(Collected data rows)
— begin —
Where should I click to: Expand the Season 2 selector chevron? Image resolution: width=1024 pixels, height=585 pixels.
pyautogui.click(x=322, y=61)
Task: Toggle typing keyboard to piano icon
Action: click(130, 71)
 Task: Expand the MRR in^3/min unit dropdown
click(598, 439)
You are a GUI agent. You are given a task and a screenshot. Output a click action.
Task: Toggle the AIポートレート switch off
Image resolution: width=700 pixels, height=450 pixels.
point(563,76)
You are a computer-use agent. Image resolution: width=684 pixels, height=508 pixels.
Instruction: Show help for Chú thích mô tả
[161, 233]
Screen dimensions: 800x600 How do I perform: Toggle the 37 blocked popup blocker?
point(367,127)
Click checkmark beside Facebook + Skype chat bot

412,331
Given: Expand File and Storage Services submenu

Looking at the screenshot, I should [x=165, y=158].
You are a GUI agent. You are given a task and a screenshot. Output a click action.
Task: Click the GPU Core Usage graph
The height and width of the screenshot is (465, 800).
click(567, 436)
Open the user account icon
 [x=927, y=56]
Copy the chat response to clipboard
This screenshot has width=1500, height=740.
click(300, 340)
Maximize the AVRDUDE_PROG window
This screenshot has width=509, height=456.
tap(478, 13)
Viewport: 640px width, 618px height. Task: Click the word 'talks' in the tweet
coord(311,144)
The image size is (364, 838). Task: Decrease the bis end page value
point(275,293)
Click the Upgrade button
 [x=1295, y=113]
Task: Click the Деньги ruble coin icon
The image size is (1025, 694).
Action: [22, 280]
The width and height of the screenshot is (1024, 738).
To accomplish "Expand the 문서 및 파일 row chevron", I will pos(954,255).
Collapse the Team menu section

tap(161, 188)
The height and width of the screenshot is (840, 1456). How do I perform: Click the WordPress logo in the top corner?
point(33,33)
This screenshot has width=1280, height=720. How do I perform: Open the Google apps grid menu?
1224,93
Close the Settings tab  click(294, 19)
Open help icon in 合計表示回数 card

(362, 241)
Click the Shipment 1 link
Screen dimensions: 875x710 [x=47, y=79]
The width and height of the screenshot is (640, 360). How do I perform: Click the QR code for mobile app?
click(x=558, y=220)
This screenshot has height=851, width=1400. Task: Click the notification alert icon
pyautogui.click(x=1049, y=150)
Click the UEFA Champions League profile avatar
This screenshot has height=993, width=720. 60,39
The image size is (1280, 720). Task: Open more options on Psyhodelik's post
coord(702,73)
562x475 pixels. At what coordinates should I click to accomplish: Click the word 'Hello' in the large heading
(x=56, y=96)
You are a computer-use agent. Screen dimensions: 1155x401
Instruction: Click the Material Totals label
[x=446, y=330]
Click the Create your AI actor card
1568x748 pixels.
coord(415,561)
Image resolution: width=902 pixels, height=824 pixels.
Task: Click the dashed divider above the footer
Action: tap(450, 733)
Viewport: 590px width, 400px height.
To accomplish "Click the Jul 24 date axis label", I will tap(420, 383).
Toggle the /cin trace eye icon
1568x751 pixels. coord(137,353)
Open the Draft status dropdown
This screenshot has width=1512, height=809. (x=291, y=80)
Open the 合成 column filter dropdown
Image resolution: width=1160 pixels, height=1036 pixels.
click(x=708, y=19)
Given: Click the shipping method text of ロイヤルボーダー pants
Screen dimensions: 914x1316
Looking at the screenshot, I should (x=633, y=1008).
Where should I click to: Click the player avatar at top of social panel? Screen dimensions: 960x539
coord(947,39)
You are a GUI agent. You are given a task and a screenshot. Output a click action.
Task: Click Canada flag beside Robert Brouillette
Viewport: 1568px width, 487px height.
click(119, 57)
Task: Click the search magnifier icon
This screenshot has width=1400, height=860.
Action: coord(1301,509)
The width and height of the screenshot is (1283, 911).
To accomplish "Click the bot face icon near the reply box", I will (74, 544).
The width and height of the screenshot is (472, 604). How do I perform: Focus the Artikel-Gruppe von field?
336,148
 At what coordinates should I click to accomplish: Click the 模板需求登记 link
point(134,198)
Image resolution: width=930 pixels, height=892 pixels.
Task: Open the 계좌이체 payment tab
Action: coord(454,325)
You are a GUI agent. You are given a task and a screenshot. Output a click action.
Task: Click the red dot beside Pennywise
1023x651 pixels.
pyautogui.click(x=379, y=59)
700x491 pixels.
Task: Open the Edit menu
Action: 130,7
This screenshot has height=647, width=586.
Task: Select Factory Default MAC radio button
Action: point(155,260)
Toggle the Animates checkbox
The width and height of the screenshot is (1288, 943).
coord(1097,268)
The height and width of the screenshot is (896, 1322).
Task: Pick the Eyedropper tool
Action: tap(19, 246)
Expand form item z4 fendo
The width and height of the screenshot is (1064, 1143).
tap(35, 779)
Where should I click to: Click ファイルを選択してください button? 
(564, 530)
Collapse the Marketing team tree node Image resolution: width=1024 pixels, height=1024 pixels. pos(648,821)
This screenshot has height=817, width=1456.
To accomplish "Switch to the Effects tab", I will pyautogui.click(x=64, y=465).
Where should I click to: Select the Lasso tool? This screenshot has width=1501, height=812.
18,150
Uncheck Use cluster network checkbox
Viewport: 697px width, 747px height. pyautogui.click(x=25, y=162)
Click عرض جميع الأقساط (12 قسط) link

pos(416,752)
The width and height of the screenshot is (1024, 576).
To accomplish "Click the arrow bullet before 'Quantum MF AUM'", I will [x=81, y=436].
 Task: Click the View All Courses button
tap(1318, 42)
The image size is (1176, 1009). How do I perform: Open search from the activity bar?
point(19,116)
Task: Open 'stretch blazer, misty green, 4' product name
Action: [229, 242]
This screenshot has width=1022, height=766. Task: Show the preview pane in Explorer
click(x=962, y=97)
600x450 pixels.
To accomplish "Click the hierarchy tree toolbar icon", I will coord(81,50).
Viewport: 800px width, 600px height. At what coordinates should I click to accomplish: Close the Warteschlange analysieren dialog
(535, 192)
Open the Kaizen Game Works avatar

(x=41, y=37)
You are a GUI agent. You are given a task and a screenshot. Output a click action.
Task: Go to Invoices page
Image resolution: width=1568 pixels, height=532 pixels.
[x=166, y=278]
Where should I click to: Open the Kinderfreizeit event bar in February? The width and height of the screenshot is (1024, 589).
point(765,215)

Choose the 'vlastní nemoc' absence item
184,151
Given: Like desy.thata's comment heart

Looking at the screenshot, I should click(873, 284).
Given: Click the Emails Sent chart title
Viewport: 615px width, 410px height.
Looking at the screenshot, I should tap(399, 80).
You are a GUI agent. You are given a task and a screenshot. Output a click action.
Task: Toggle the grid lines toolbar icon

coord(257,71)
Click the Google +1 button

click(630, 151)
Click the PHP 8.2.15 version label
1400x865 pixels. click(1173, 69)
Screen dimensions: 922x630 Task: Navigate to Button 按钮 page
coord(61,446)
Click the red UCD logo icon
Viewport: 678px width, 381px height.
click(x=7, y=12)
— end —
> [Aim of the task]:
Return all of the rows above verbatim, with no character altered, added, or left out.

> [Response to this exercise]:
Where should I click to: Expand the Season 2 selector chevron? Image resolution: width=1024 pixels, height=585 pixels.
pyautogui.click(x=322, y=61)
Task: Toggle typing keyboard to piano icon
Action: click(130, 71)
 Task: Expand the MRR in^3/min unit dropdown
click(598, 439)
You are a GUI agent. You are given a task and a screenshot. Output a click action.
Task: Toggle the AIポートレート switch off
Image resolution: width=700 pixels, height=450 pixels.
point(563,76)
You are a computer-use agent. Image resolution: width=684 pixels, height=508 pixels.
Instruction: Show help for Chú thích mô tả
[161, 233]
Screen dimensions: 800x600 How do I perform: Toggle the 37 blocked popup blocker?
point(367,127)
Click checkmark beside Facebook + Skype chat bot

412,331
Given: Expand File and Storage Services submenu

Looking at the screenshot, I should [x=165, y=158].
You are a GUI agent. You are given a task and a screenshot. Output a click action.
Task: Click the GPU Core Usage graph
The height and width of the screenshot is (465, 800).
click(567, 436)
Open the user account icon
 [x=927, y=56]
Copy the chat response to clipboard
This screenshot has width=1500, height=740.
click(300, 340)
Maximize the AVRDUDE_PROG window
This screenshot has width=509, height=456.
tap(478, 13)
Viewport: 640px width, 618px height. Task: Click the word 'talks' in the tweet
coord(311,144)
The image size is (364, 838). Task: Decrease the bis end page value
point(275,293)
Click the Upgrade button
 [x=1295, y=113]
Task: Click the Деньги ruble coin icon
The image size is (1025, 694).
Action: [22, 280]
The width and height of the screenshot is (1024, 738).
To accomplish "Expand the 문서 및 파일 row chevron", I will pos(954,255).
Collapse the Team menu section

tap(161, 188)
The height and width of the screenshot is (840, 1456). How do I perform: Click the WordPress logo in the top corner?
point(33,33)
This screenshot has width=1280, height=720. How do I perform: Open the Google apps grid menu?
1224,93
Close the Settings tab  click(294, 19)
Open help icon in 合計表示回数 card

(362, 241)
Click the Shipment 1 link
Screen dimensions: 875x710 [x=47, y=79]
The width and height of the screenshot is (640, 360). How do I perform: Click the QR code for mobile app?
click(x=558, y=220)
This screenshot has height=851, width=1400. Task: Click the notification alert icon
pyautogui.click(x=1049, y=150)
Click the UEFA Champions League profile avatar
This screenshot has height=993, width=720. 60,39
The image size is (1280, 720). Task: Open more options on Psyhodelik's post
coord(702,73)
562x475 pixels. At what coordinates should I click to accomplish: Click the word 'Hello' in the large heading
(x=56, y=96)
You are a computer-use agent. Screen dimensions: 1155x401
Instruction: Click the Material Totals label
[x=446, y=330]
Click the Create your AI actor card
1568x748 pixels.
coord(415,561)
Image resolution: width=902 pixels, height=824 pixels.
Task: Click the dashed divider above the footer
Action: tap(450, 733)
Viewport: 590px width, 400px height.
To accomplish "Click the Jul 24 date axis label", I will tap(420, 383).
Toggle the /cin trace eye icon
1568x751 pixels. coord(137,353)
Open the Draft status dropdown
This screenshot has width=1512, height=809. (x=291, y=80)
Open the 合成 column filter dropdown
Image resolution: width=1160 pixels, height=1036 pixels.
click(x=708, y=19)
Given: Click the shipping method text of ロイヤルボーダー pants
Screen dimensions: 914x1316
Looking at the screenshot, I should (x=633, y=1008).
Where should I click to: Click the player avatar at top of social panel? Screen dimensions: 960x539
coord(947,39)
You are a GUI agent. You are given a task and a screenshot. Output a click action.
Task: Click Canada flag beside Robert Brouillette
Viewport: 1568px width, 487px height.
click(119, 57)
Task: Click the search magnifier icon
This screenshot has width=1400, height=860.
Action: coord(1301,509)
The width and height of the screenshot is (1283, 911).
To accomplish "Click the bot face icon near the reply box", I will (74, 544).
The width and height of the screenshot is (472, 604). How do I perform: Focus the Artikel-Gruppe von field?
336,148
 At what coordinates should I click to accomplish: Click the 模板需求登记 link
point(134,198)
Image resolution: width=930 pixels, height=892 pixels.
Task: Open the 계좌이체 payment tab
Action: coord(454,325)
You are a GUI agent. You are given a task and a screenshot. Output a click action.
Task: Click the red dot beside Pennywise
1023x651 pixels.
pyautogui.click(x=379, y=59)
700x491 pixels.
Task: Open the Edit menu
Action: 130,7
This screenshot has height=647, width=586.
Task: Select Factory Default MAC radio button
Action: point(155,260)
Toggle the Animates checkbox
The width and height of the screenshot is (1288, 943).
coord(1097,268)
The height and width of the screenshot is (896, 1322).
Task: Pick the Eyedropper tool
Action: tap(19, 246)
Expand form item z4 fendo
The width and height of the screenshot is (1064, 1143).
tap(35, 779)
Where should I click to: Click ファイルを選択してください button? 
(564, 530)
Collapse the Marketing team tree node Image resolution: width=1024 pixels, height=1024 pixels. pos(648,821)
This screenshot has height=817, width=1456.
To accomplish "Switch to the Effects tab", I will pyautogui.click(x=64, y=465).
Where should I click to: Select the Lasso tool? This screenshot has width=1501, height=812.
18,150
Uncheck Use cluster network checkbox
Viewport: 697px width, 747px height. pyautogui.click(x=25, y=162)
Click عرض جميع الأقساط (12 قسط) link

pos(416,752)
The width and height of the screenshot is (1024, 576).
To accomplish "Click the arrow bullet before 'Quantum MF AUM'", I will [x=81, y=436].
 Task: Click the View All Courses button
tap(1318, 42)
The image size is (1176, 1009). How do I perform: Open search from the activity bar?
point(19,116)
Task: Open 'stretch blazer, misty green, 4' product name
Action: [229, 242]
This screenshot has width=1022, height=766. Task: Show the preview pane in Explorer
click(x=962, y=97)
600x450 pixels.
To accomplish "Click the hierarchy tree toolbar icon", I will coord(81,50).
Viewport: 800px width, 600px height. At what coordinates should I click to accomplish: Close the Warteschlange analysieren dialog
(535, 192)
Open the Kaizen Game Works avatar

(x=41, y=37)
You are a GUI agent. You are given a task and a screenshot. Output a click action.
Task: Go to Invoices page
Image resolution: width=1568 pixels, height=532 pixels.
[x=166, y=278]
Where should I click to: Open the Kinderfreizeit event bar in February? The width and height of the screenshot is (1024, 589).
point(765,215)

Choose the 'vlastní nemoc' absence item
184,151
Given: Like desy.thata's comment heart

Looking at the screenshot, I should click(873, 284).
Given: Click the Emails Sent chart title
Viewport: 615px width, 410px height.
Looking at the screenshot, I should tap(399, 80).
You are a GUI agent. You are given a task and a screenshot. Output a click action.
Task: Toggle the grid lines toolbar icon

coord(257,71)
Click the Google +1 button

click(630, 151)
Click the PHP 8.2.15 version label
1400x865 pixels. click(1173, 69)
Screen dimensions: 922x630 Task: Navigate to Button 按钮 page
coord(61,446)
Click the red UCD logo icon
Viewport: 678px width, 381px height.
click(x=7, y=12)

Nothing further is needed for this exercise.